> **TO DO**
Quote word for word the lines below, beginning with the first and ending with the one that has "Task: Click the Старт button". Drop the pictures.

(Data records)
_ _ _ _ _ _ _
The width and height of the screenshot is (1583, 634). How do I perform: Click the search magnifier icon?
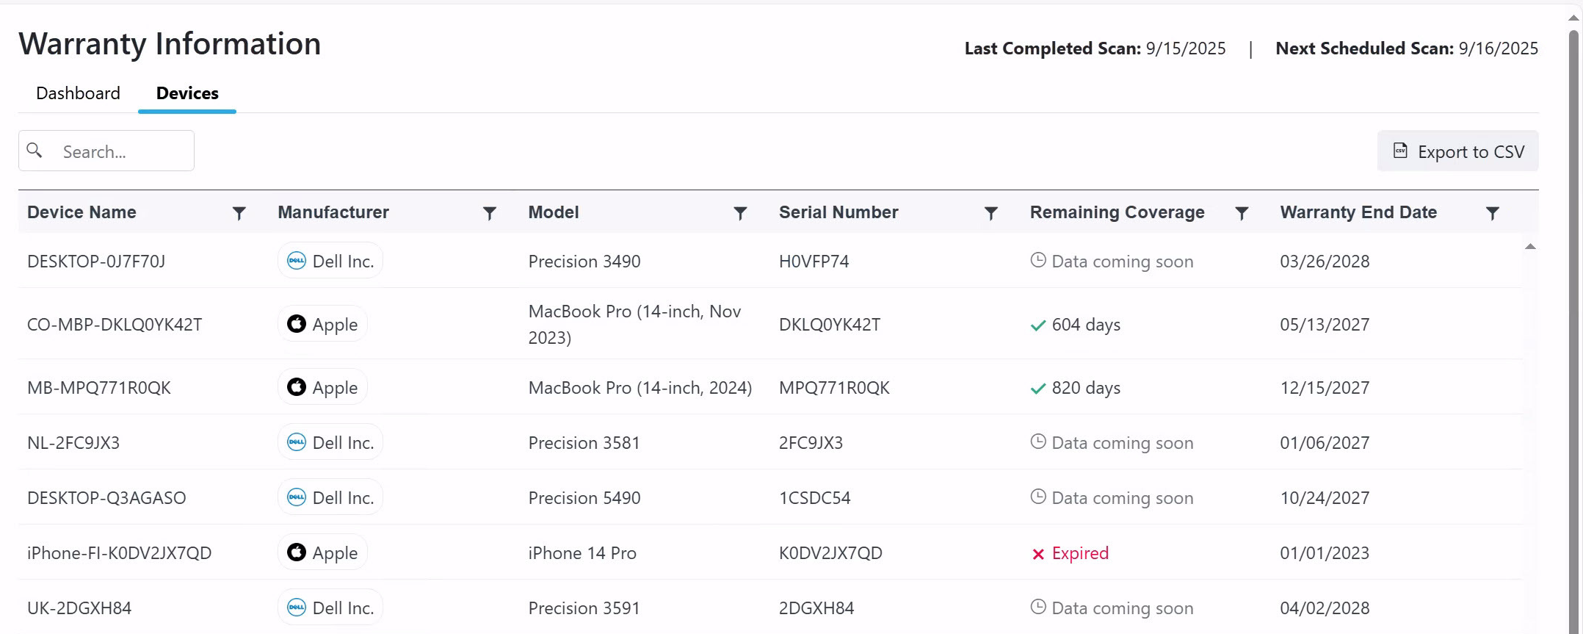35,151
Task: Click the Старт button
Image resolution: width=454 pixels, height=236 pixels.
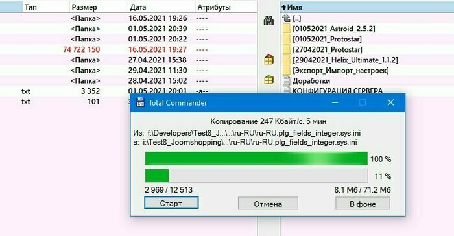Action: pyautogui.click(x=171, y=203)
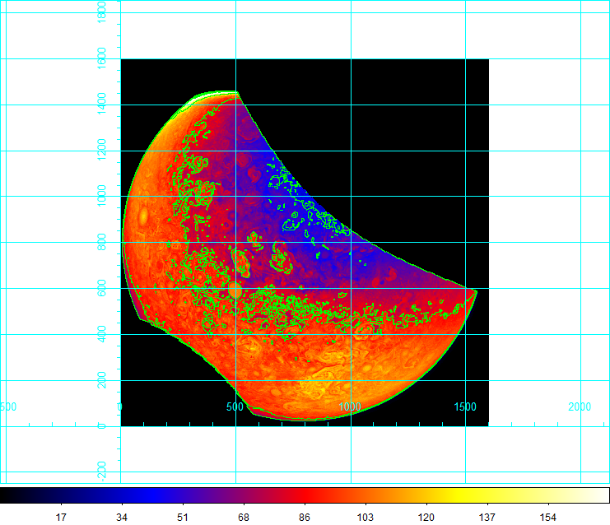This screenshot has width=610, height=525.
Task: Select the red colorbar segment above 86
Action: pyautogui.click(x=305, y=495)
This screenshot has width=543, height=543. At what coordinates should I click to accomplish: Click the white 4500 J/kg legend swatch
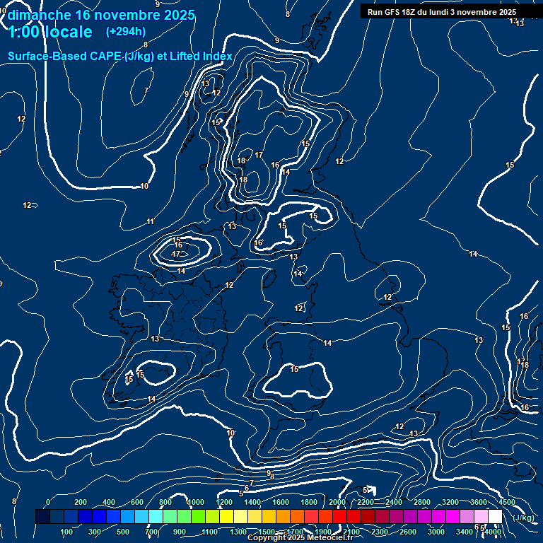pyautogui.click(x=495, y=517)
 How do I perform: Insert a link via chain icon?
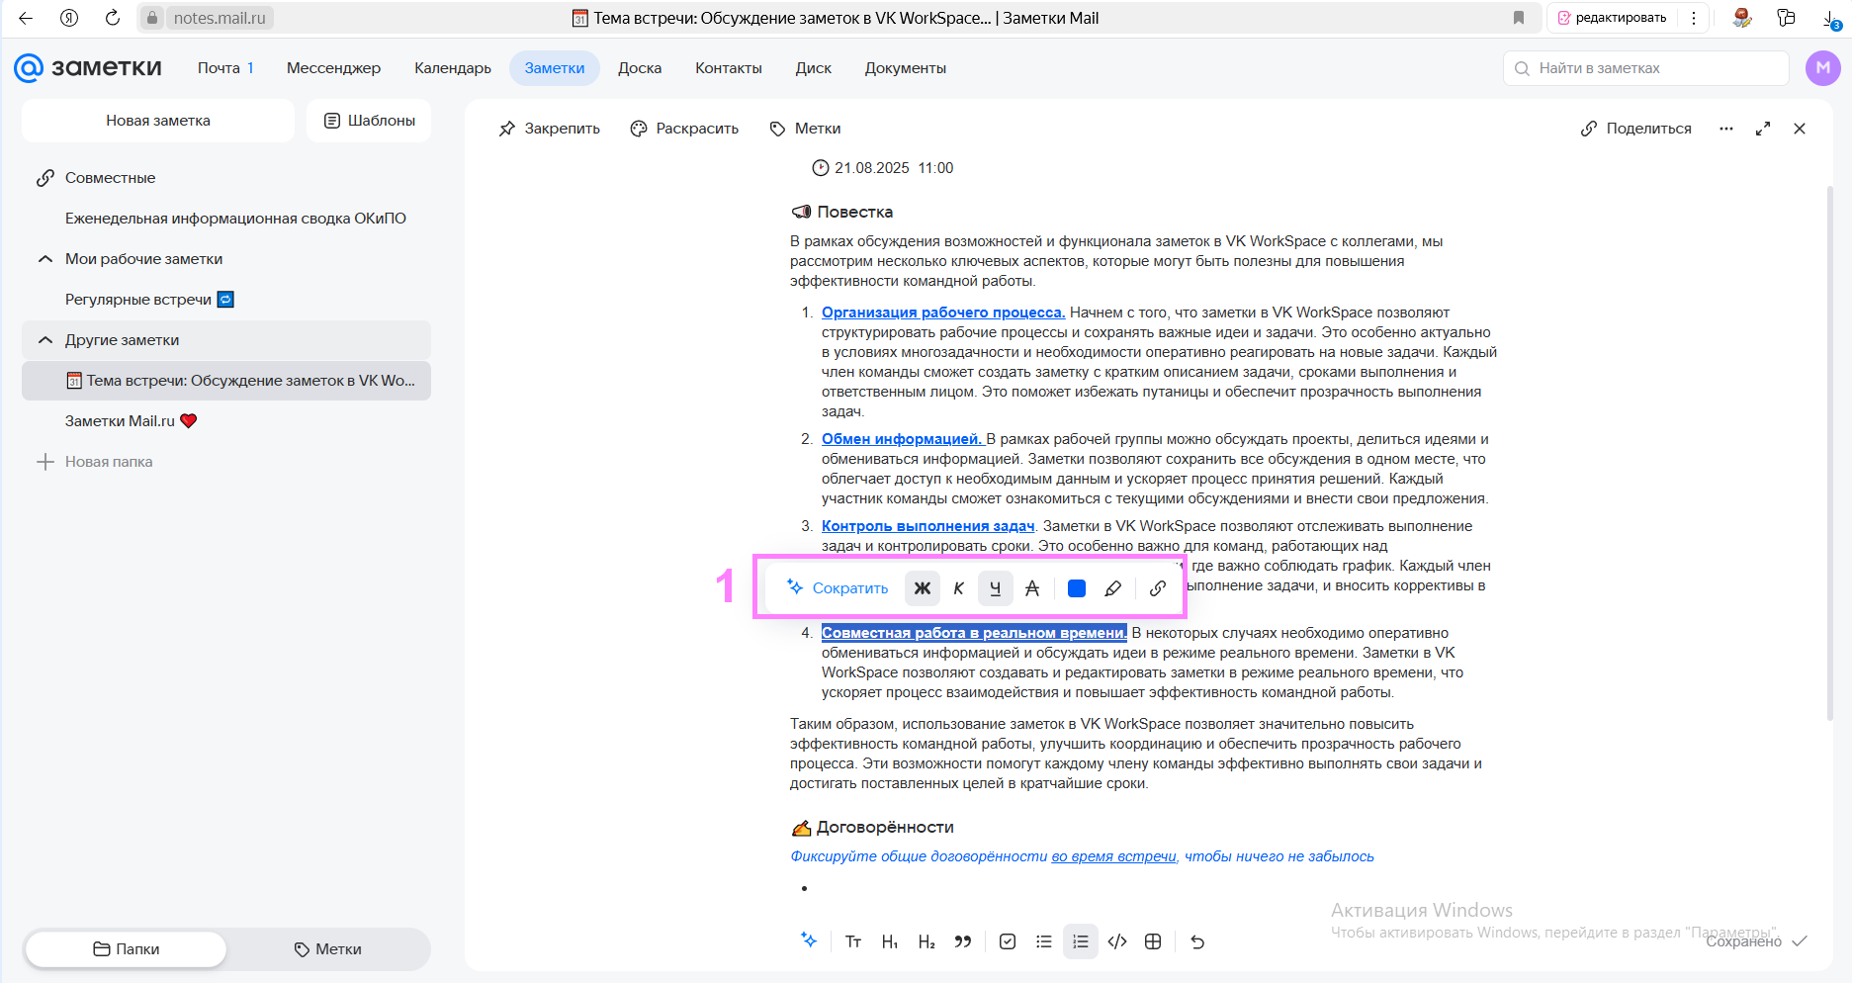(1157, 588)
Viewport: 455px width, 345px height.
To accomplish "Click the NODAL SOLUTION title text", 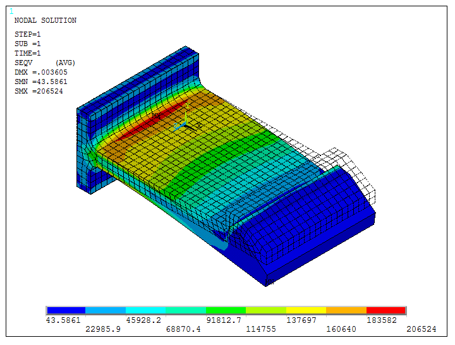I will tap(45, 21).
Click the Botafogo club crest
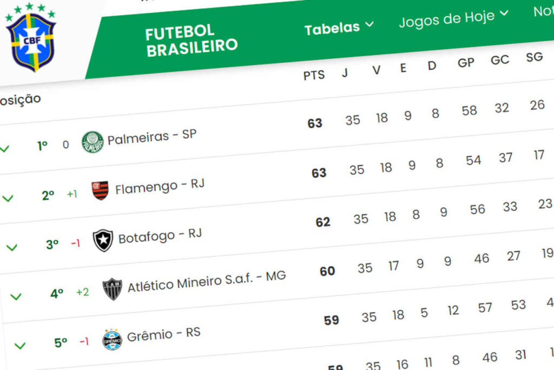The height and width of the screenshot is (370, 554). (103, 240)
_ _ _ _ _ _ _
> **OUTPUT OF THE EXERCISE**
The width and height of the screenshot is (1583, 634). How do I perform: Click the search magnifier icon?
35,151
Task: Click the Старт button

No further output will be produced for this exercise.